[Records supplied]
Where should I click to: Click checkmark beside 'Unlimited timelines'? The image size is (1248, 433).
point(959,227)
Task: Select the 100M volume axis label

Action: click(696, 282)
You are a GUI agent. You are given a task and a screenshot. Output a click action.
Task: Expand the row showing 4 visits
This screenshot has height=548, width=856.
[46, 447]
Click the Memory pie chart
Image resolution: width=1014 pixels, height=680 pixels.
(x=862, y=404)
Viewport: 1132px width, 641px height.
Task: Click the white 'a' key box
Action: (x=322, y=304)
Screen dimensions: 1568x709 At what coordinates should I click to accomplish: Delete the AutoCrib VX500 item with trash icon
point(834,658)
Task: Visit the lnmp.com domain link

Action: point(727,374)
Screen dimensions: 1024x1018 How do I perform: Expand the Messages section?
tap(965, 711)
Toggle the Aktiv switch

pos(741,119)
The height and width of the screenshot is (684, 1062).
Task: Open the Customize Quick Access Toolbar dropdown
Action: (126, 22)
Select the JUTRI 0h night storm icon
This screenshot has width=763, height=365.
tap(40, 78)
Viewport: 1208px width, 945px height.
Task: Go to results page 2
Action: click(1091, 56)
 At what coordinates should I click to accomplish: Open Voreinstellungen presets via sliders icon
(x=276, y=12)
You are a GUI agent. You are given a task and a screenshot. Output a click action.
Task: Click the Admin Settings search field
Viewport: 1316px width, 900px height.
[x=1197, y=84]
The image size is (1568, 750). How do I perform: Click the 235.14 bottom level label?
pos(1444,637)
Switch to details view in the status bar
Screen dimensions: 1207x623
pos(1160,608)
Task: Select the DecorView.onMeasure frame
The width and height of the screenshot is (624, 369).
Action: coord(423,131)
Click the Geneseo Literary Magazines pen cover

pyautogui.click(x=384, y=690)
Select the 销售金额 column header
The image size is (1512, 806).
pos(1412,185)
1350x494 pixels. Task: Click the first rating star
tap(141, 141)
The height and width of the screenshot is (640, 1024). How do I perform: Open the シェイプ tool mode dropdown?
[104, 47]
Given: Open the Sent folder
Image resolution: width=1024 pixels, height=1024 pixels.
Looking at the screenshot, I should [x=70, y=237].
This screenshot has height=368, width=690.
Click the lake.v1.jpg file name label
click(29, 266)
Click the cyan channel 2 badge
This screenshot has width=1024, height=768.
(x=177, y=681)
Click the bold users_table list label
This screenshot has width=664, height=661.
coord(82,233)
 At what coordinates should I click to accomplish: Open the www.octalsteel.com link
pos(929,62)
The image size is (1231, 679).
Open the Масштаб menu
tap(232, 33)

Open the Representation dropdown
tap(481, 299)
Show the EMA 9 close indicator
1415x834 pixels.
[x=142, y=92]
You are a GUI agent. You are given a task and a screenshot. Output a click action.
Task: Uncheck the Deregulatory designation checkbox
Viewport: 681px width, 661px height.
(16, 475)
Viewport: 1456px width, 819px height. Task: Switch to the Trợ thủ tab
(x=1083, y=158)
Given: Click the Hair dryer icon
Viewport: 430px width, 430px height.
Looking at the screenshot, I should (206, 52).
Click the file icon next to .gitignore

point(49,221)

[Exercise instructions] Restate word for word the lines from the one holding "Image resolution: width=1024" to the end of the listing, both ends included, and nothing more.

[The answer]
Image resolution: width=1024 pixels, height=1024 pixels.
Looking at the screenshot, I should [x=70, y=237].
This screenshot has height=368, width=690.
Click the lake.v1.jpg file name label
click(29, 266)
Click the cyan channel 2 badge
This screenshot has width=1024, height=768.
(x=177, y=681)
Click the bold users_table list label
This screenshot has width=664, height=661.
coord(82,233)
 At what coordinates should I click to accomplish: Open the www.octalsteel.com link
pos(929,62)
The image size is (1231, 679).
Open the Масштаб menu
tap(232, 33)

Open the Representation dropdown
tap(481, 299)
Show the EMA 9 close indicator
1415x834 pixels.
[x=142, y=92]
You are a GUI agent. You are given a task and a screenshot. Output a click action.
Task: Uncheck the Deregulatory designation checkbox
Viewport: 681px width, 661px height.
(16, 475)
Viewport: 1456px width, 819px height. Task: Switch to the Trợ thủ tab
(x=1083, y=158)
Given: Click the Hair dryer icon
Viewport: 430px width, 430px height.
Looking at the screenshot, I should (206, 52).
Click the file icon next to .gitignore

point(49,221)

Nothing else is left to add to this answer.